** TEXTO EXTRAÍDO **
▼▼▼
Hace unos años escribí este
Prólogo al excelente libro de Ana Cristina Benavides, La Soledad de Macondo
o la salvación por la memoria.
“La impresión de quien desea acercarse por primera
vez a Cien años de soledad, tomando como referencia su título, es que se
enfrenta a una obra que denuncia un dolor... este trabajo surgió del
reconocimiento de esta denuncia del sufrimiento”. Con estas palabras abre Ana Cristina Benavides una apasionante
investigación sobre el trasfondo de una de las novelas más señaladas del siglo
XX.
De Cien años
de soledad corren muchas versiones. El misterio que anima esa escritura da
pábulo a todos tipo de interpretaciones y hasta de leyendas. Durante un tiempo
era leída desde Europa en clave de violencia, abonada lógicamente por la
nacionalidad colombiana del autor. El contexto de la novela estaría formado por
la interminable sucesión de guerras civiles, golpes dictatoriales,
pronunciamientos, enemiga con el imperialismo estadounidense e cosí via.
Ana Benavides se alinea, con buen criterio, con quienes se toman en serio el
título y ponen la soledad en el epicentro de este magno relato.
“El libro que estoy
escribiendo”, confiesa el propio García
Márquez, “no es el de Macondo, sino el
de la soledad”. La soledad en cuestión es
el resultado de un desencuentro crónico de los habitantes de Macondo con el
tiempo y el espacio. Es como si, por un lado, fueran acontemporáneos de sí
mismos en el sentido de que el estar al día supone dejarse atrás lo más propio.
Ser moderno para los macondinos es olvidarse del mestizo, del negro o del
indígena que ellos son en un vano esfuerzo por imitar la modernidad que les
viene de afuera. El desencuentro espacial apunta a la imposibilidad de
encontrarse fraternalmente con el americano porque unas veces le subyuga, como
hace el americano del norte, y otras, le ignora, como hace el propio bogotano
que se avergüenza del caribeño. Esa soledad produce un sufrimiento cuya
denuncia está en el origen de este libro.
La soledad en
cuestión es la de América Latina y por eso Macondo es la cifra del Nuevo
Continente. La novela se carga así de un significado histórico que transciende
la pura literatura. Es la mirada estética sobre una dolorosa historia política.
▲▲▲
** DATOS **
▼▼▼
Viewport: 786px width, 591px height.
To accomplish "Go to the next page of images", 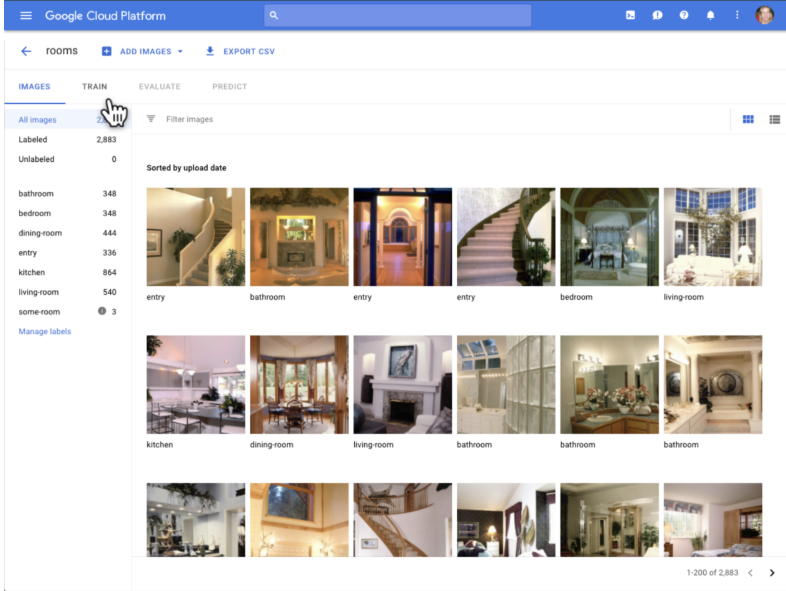I will (x=771, y=573).
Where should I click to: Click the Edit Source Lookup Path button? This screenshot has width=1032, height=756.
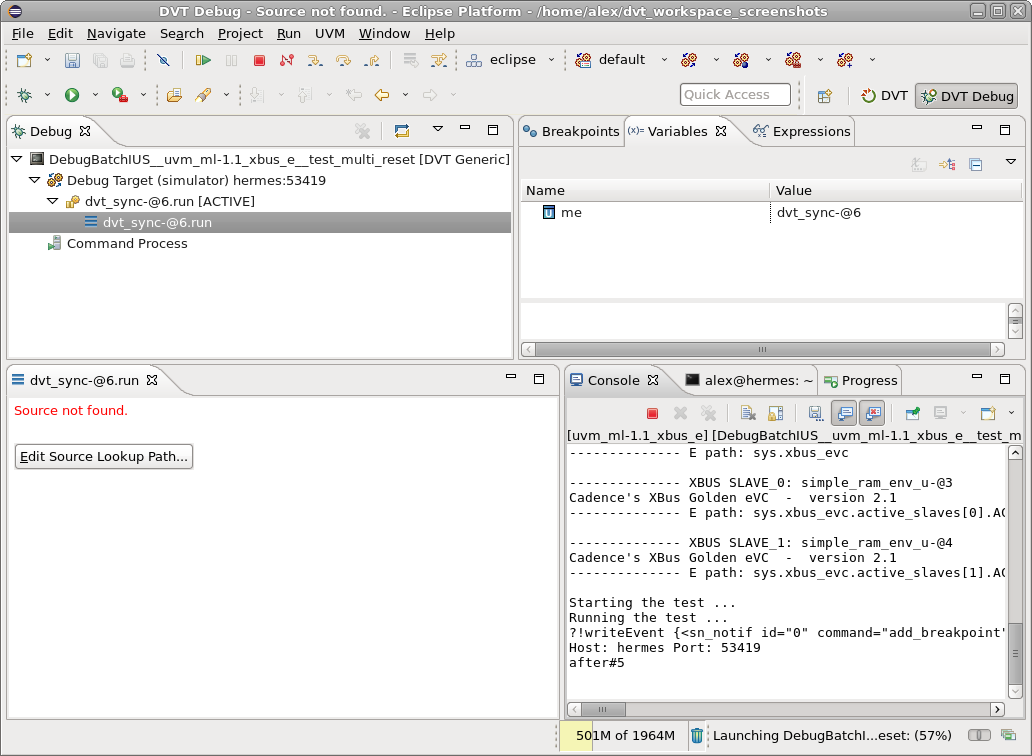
▲▲▲
** DESAFÍOS **
(A) Devuelve sin cambios la parte del prólogo que empieza con las palabras que contienen "De Cien años" y termina con "este magno relato.".
(B) Contesta estas preguntas con lo que dice el prólogo:
(i) ¿En qué clave se leía la novela desde Europa durante un tiempo?
(ii) ¿Qué nacionalidad tiene el autor de la novela?
(iii) ¿De qué es cifra Macondo?
El material no tiene ningún papel en esto.

** RESULTADOS ESPERADOS **
(A)
De Cien años
de soledad corren muchas versiones. El misterio que anima esa escritura da
pábulo a todos tipo de interpretaciones y hasta de leyendas. Durante un tiempo
era leída desde Europa en clave de violencia, abonada lógicamente por la
nacionalidad colombiana del autor. El contexto de la novela estaría formado por
la interminable sucesión de guerras civiles, golpes dictatoriales,
pronunciamientos, enemiga con el imperialismo estadounidense e cosí via.
Ana Benavides se alinea, con buen criterio, con quienes se toman en serio el
título y ponen la soledad en el epicentro de este magno relato.

(B)
(i) En clave de violencia.
(ii) Colombiana.
(iii) Del Nuevo Continente.